On one hand, they made a performance optimisation to a library - cool.
On the other hand, the title and the conclusion talk about the difference between turbo boost in a CPU, which seems completely missing from the articles contents....
He was using a slower buffer serialisation library (for reasons unexplained), and when challenged set out to prove his choice was the fastest, but pretty soon found out he was wrong. Then he wanted to do the test himself, and along the way he discovered how his processor made benchmarking very noisy in turbo mode.
Without knowing how many runs were made and the other test conditions, it's difficult to know what actually changed. There's far too much noise in the table to come to the conclusion that turbo was the culprit.
We're only talking about a 30% difference in clock rate for 3.2GHz vs 4.2GHz. If there's more change than that across turbo vs. non-turbo, something else in the benchmark setup is messed up.
It's quite significant for AVX512.
This really screws with benchmarking unless you are on something newer than haswell and isolate the core you are executing on.
- SD increase of 768x
- Mean increase of 1.2 to 2.3x
- But n=3?
You need a lot more samples to make a reasonable statement about whether Turbo had an impact or not. Noise is completely overpowering your measurements.
AFAICT, you're measuring SD of the time (nanoseconds) to run your task, and mean is around 9000ns. 1ns SD is abnormally low, and 768ns SD seems about right (this is a desktop machine, after all). But I couldn't really figure this out from the article.
- capped freqs: stddev 768x. in the non-turbo-to-turbo direction
- in the other direction it is 2.3x. So was just acknowledging that there are 20% of samples in that table with your previous point
I appreciate what you're trying to do, and I'm intensely interested in this issue (I have a feeling that we face very similar issues in our day jobs) -- but I can't see a reasonable way to interpret your data that supports your assertion that Turbo meaningfully increases variance.

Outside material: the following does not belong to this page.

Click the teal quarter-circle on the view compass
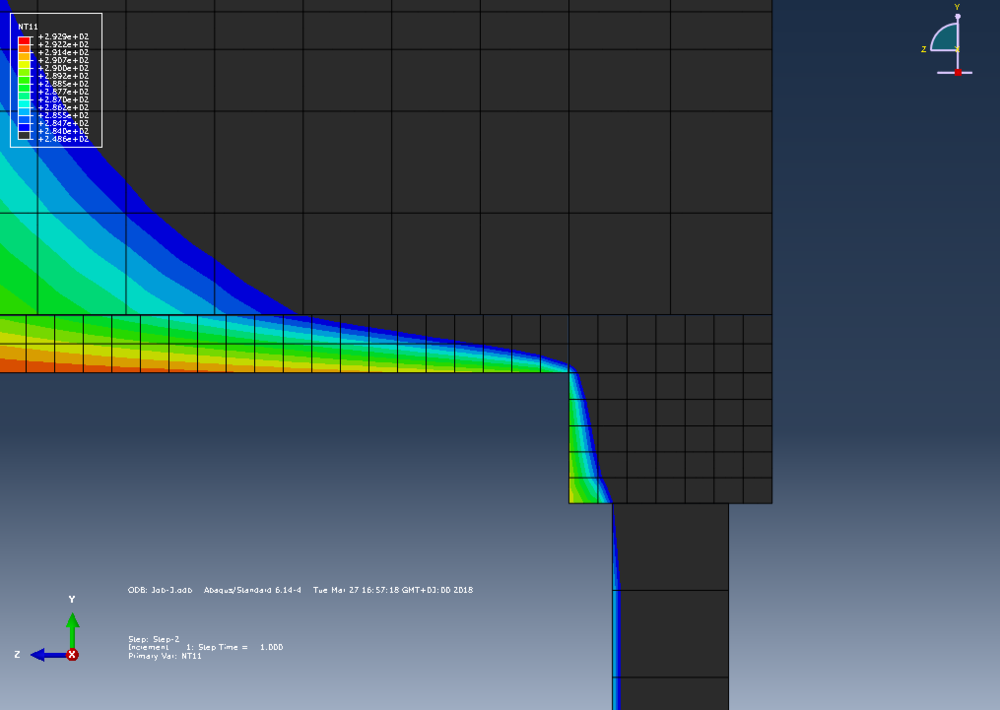 946,39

There's just not enough data.
The primary way turbo introduces variance is due to the turbo transitions forced by the "max turbo ratio varies by active core count" behavior. Eg on my Skylake chip, the turbo speed is either 3.5, 3.3, 3.2 or 3.1 GHz depending on whether 1, 2, 3 or 4 cores are active.
Let's say you are running a threaded benchmark with "nothing else" running on the box. Of course other cores will still occasionally fire up, to handle scheduler ticks, interrupts from you network card, background processes, whatever. Every time this happens, the chip has to immediately undergo a frequency transition which leaves it running at 3.3 GHz. The main problem isn't the lowered speed, it's the fact that the transition itself puts the chip into a halted state for 10 to 20 us, presumably to allow the multiplier transition to occur, for voltages to stabilize, etc. Especially for short, precise benchmarks, this shows up as a lot of noise.
Turning off turbo fixes it, but so does just setting the max turbo ratio to the "all cores" value (3.1 GHz in my case) since then you don't have these forced transitions.
This was the most interesting tidbit for me. It wouldn’t occur to me to run benchmarks on a laptop (I guess due to my advancing years...)
That's most of the JS on the page. That being said, the page transfers ~500Kb, and loads into memory ~30Mb, which shouldn't be that substantial. Most of it lies in the asciinema player (which should be mostly JITing), or an array.
Is that the asciinema player, or the "video" it plays? Either way: I thought part of the point of asciinema was that it compresses better for terminal capture? Just how much data was stored by that particular session?
Hard to tell, just shows up as 'JIT' in the profiler.
> I thought part of the point of asciinema was that it compresses better for terminal capture?
Better than what? 30Mb of heap for a video source/player combination isn't that awful. It's on-par with most videos that your web browser will try to play.